A brilliant piece of programming to have Brahms’s Serenade No. 1 – a gorgeous, lithe and generous-hearted work – to round off the concert. It was one of the pieces which allowed Brahms to flex his symphonic muscles while not actually being a symphony thus allowing him to delay the inevitable comparison as Beethoven’s musical heir. On its own terms the six movement work is a joyous and jaunty pastoral excursion with its irresistibly catchy opening theme an invitation to leave behind the urban hustle and enjoy the countryside, as Brahms loved to do. The CBSO’s wind section rose to the challenge as twittering birds, sylvan sounds and with the five-horns-a-hunting in one episode. The beautiful ‘Adagio non troppo’ is the work’s heart, and Leleux shaped it warmly and elegantly, eschewing the extremes of tempo that Kertesz and Boult, in their differing ways, opted for.

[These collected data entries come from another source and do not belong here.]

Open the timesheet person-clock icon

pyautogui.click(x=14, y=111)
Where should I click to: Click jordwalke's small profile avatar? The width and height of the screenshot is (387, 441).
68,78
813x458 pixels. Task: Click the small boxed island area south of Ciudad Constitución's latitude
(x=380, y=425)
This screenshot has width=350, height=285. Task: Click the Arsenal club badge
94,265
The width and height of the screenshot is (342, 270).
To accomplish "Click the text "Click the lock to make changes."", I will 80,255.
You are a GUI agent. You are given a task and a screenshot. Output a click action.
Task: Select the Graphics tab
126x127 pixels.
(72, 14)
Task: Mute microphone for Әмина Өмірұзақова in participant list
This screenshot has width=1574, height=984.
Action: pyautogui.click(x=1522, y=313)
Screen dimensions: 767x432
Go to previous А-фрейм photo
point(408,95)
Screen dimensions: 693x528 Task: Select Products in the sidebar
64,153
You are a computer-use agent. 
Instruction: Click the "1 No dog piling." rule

The Piano Concerto No. 2 by Rachmaninoff – not to be confused with the once-popular Russian composer Rachmaninov – is the gold standard of crowd pleasers, from its grimly tolling opening chords presaging mighty events to the composer’s trademark thunderously emphatic final bars. So it proved here in the capable hands of Behzod Abduraimov, the young Uzbek who played it at the Proms in 2017. On this occasion he wisely decided not to milk the opening’s drama by playing it too slowly (it’s marked Moderato) and the performance benefited. Abduraimov has a formidable technique but with plenty of subtlety and colour at his disposal as shown in the sublime Adagio sostenuto where Oliver Janes’s clarinet was a delight too.